■ Selected excerpt ■
Option 3: datatype-specific columns in the same table

Approach: Use separate columns for different datatypes within the same table.
- Pros:
  - Simplified caller code: Caller code does not have to maintain different tables. No joins are required.
  - Faster queries: PID can be part of the primary key index
- Cons:
  - Potential sparseness in the data
  - Higher RAM requirements during data insertion than Option 2 (still lesser than Option 1)

Stats for data insertion

CREATE TABLE pid_without_defaults (
    vehicle_id String,
    timestamp DateTime,
    pid_name String,
    int_value Nullable(Int32),
    float_value Nullable(Float32),
    string_value Nullable(String)
)
ENGINE = MergeTree
PARTITION BY toYYYYMMDD(timestamp)
ORDER BY (vehicle_id, timestamp, pid_name);

#Load data using below queries
INSERT INTO pid_without_defaults FROM INFILE '/path/to/separate_columns/pid_int_data.csv' FORMAT CSV
INSERT INTO pid_without_defaults FROM INFILE '/path/to/separate_columns/pid_float_data.csv' FORMAT CSV
INSERT INTO pid_without_defaults FROM INFILE '/path/to/separate_columns/pid_string_data.csv'

Optimizations and best practices

Avoid Nullable Columns:
- Using default values instead of nulls can improve compression and query performance. This because with default values ClickHouse have to store and refer to extra storage required for null references.

■ Supplied information ■
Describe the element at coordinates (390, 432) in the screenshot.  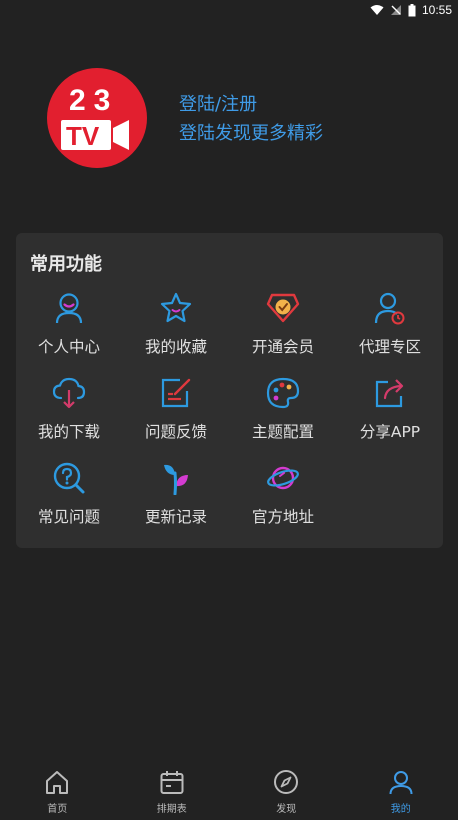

■ Activity 1 ■
List the name of every column declared in the CREATE TABLE statement of the ClickHouse schema excerpt.
■ Activity 2 ■
Answer these questions from the ClickHouse schema excerpt:
(a) Which engine does the pid_without_defaults table use?
(b) How do the RAM requirements during data insertion for this option compare with those of Option 2 and Option 1?
(c) What does the excerpt advise using instead of nulls?
■ Activity 3 ■
Continue the ClickHouse schema excerpt from its final sentence.

■ Expected output 1 ■
vehicle_id
timestamp
pid_name
int_value
float_value
string_value

■ Expected output 2 ■
(a) MergeTree.
(b) They are higher than for Option 2 but still lower than for Option 1.
(c) Default values.

■ Expected output 3 ■
Compression:
- Efficient compression algorithms like ZSTD can significantly reduce storage requirements. Ensure that the chosen compression method aligns with the characteristics of your data.
Query Performance:
- Optimize queries by ensuring the primary key includes the PID, which can significantly speed up query performance.

Option 3.1

Based on above assumption, we can represent above table as below. Notice that we have added default values in place irrelevant value columns.

CREATE TABLE pid_with_defaults (
		vehicle_id String,
		timestamp DateTime,
		pid_name String,
		int_value Int32,
		float_value Float32,
		string_value String
)
ENGINE = MergeTree
PARTITION BY toYYYYMMDD(timestamp)
ORDER BY (vehicle_id, timestamp, pid_name);


#Load data using below queries

INSERT INTO pid_with_defaults FROM INFILE '/path/to/separate_columns/pid_int_data.csv' FORMAT CSV
INSERT INTO pid_with_defaults FROM INFILE '/path/to/separate_columns/pid_float_data.csv' FORMAT CSV
INSERT INTO pid_with_defaults FROM INFILE '/path/to/separate_columns/pid_string_data.csv'

Example implementation and metrics

We evaluated the performance of each schema design using a test setup:

Data Generation: 2000 PIDs per vehicle, with 70% float values, 29% integer values, and 1% string values.
Data Volume: 3 billion PID values for 1000 vehicles over a 24-hour period.
Machine Setup: Mac OS Sonoma, Apple M3 MacBook Air, 16GB RAM, 8 cores.
ClickHouse Version: v24.8.1.

Compression

We used ZSTD compression. You can try with other options as well

SELECT
    database,
    `table`,
    formatReadableSize(sum(data_compressed_bytes) AS size) AS compressed,
    formatReadableSize(sum(data_uncompressed_bytes) AS usize) AS uncompressed,
    round(usize / size, 2) AS compr_rate,
    sum(rows) AS rows,
    count() AS part_count
FROM system.parts
WHERE (active = 1) AND (database LIKE '%') AND (`table` LIKE '%')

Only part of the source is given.